Two other ancient Near Eastern flood stories from beyond the borders of Mesopotamia are known, the most famous being the version found in the book of Genesis. Another short but very fragmentary version describing only Atra-hasis, the flood itself, and the conclusion that the hero gains immortality was found at ancient Ugarit and dates to the fourteenth century B.C.
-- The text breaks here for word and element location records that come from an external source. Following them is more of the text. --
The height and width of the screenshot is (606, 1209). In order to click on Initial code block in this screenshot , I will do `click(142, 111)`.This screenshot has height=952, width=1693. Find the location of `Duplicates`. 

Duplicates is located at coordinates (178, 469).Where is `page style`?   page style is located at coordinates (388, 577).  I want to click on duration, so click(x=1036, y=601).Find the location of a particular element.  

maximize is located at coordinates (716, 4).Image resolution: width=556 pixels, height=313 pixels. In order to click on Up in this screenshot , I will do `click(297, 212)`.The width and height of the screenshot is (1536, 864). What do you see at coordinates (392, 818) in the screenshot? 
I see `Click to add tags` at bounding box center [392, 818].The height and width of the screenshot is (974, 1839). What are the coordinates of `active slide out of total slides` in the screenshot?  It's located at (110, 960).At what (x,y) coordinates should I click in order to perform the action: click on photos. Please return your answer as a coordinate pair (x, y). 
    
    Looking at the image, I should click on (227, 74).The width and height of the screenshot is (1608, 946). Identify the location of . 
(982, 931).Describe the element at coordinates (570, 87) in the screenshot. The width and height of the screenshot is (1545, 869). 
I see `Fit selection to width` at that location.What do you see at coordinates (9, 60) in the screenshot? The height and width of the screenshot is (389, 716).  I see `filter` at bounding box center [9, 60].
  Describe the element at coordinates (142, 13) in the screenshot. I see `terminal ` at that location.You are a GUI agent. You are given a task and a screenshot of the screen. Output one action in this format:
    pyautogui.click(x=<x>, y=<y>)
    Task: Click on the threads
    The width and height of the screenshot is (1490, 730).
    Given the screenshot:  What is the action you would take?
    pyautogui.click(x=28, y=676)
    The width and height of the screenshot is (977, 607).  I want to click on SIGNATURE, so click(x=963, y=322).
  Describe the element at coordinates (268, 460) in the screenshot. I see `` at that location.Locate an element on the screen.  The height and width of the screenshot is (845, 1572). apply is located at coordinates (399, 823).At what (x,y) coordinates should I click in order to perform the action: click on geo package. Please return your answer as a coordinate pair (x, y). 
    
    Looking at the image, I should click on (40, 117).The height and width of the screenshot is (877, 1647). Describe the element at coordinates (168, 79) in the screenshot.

A much later version of the flood story was written in Greek by Berossos, a Babylonian priest of the god Bel. This tale, part of a larger work on Babylonian history, is lost, but sections of the flood story are quoted by the later Greek writers Eusebius and Polyhistor. According to this version of the tale, the hero Xisuthros (Ziusudra) has a dream in which the god Kronos warns him about the onslaught of an impending flood. Xisuthros digs a hole and buries all the written material from his city. Then he builds a boat “five stades long and two stades wide” and boards his wife, children, and closest friends. After the flood subsides, Xisuthros lets loose birds who return to the ship empty-handed. A few days later, he again frees birds and they return with their feet covered in mud. When he releases birds for a third time, they fail to return. The boat having landed in the mountains of Armenia, Xisuthros disembarks, offers a sacrifice to the gods, and disappears to dwell with the gods together with his wife and daughter. When the rest of his party leave the boat, they hear a voice from afar instructing them to return to worship the gods, dig up the writings buried in Sippar, and establish Babylon.